The challenge for any artist in the twenty-first century is to contend with the ubiquity of imagery and to meet the growing need for something more substantial for viewers. Unfortunately, much of what surfaces in the world of fine art contributes to the problem rather than to a solution. It tends not to be contemplative, more often mirroring the neurosis of the culture that produced it. It is an unacknowledged tragedy of our times. What happens when so much of the use we make of our eyes is to fend off overstimulation? We do little but sort and define and clarify the seemingly endless barrage of information. What happens when there is no relief for the eyes, no gift from the artist that allows for rest and restoration of our busy and abused vision? How are we to find peace in the midst of chaos? When our eyes do not rest, neither do our spirits. When our eyes are abused, so are our hearts.

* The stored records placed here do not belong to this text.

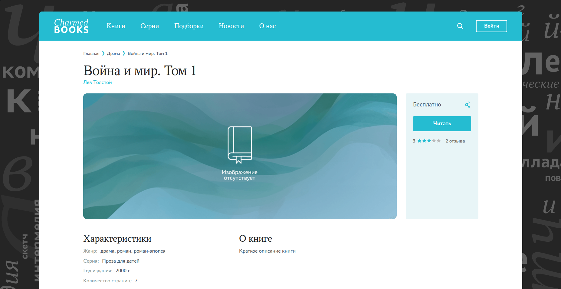Click the Charmed Books logo
Viewport: 561px width, 289px height.
point(71,26)
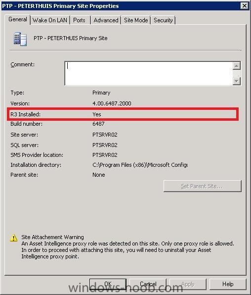Click the primary site server icon
Image resolution: width=251 pixels, height=295 pixels.
20,39
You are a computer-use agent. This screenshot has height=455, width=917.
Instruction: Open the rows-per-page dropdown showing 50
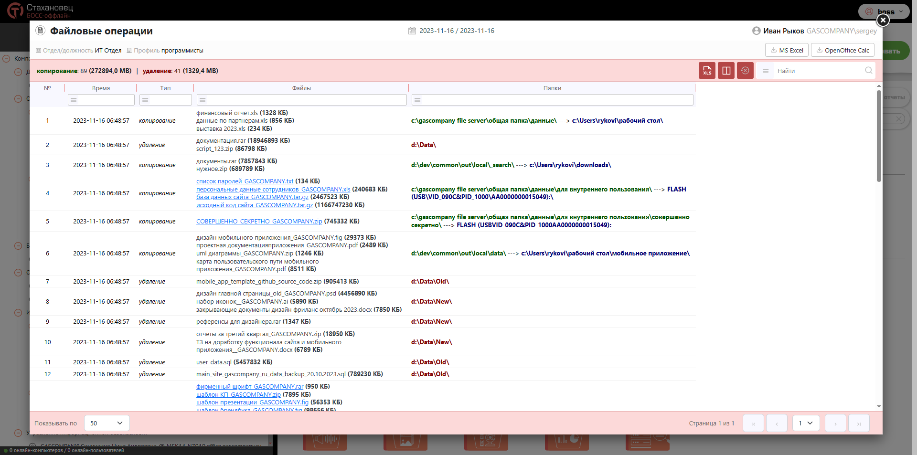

However there is also art that is good to spend time with, art that arises from a deep and full visual engagement. This is art that creates space within and apart from the chaos. It has a restorative and calming effect. It is quiet, but engaging, soft spoken, yet articulate. It creates space wherein we can breathe. This is work that, when seriously absorbed, restores the spirit and brings goodness to the heart.
This is contemplative art. Though it is all around us, it is usually not readily apparent. It needs to be sought out. Like a hermit monk, it will not be found unless it is looked for. It is effectively invisible to any but those who search, though it is nonetheless real and alive. Sometimes it hides in plain sight, easily missed because it does not compete for attention. It is nonaggressive. It has no agenda and does not demand to be seen. I have often noticed that when I visit an art gallery the art that I most value in the end is the art that I don’t see on my first walk through the exhibit. It is the soft-spoken piece that asks nothing of me, but tends to be hidden, like a short poem in a long book.
The artwork I make is intended for just such cultural invisibility. It Is not meant to be discovered by the unquiet eye, the encultured heart, but to feed the engaged and honest seeker. I do not ask it to be easy, but to bring ease to the struggling spirit.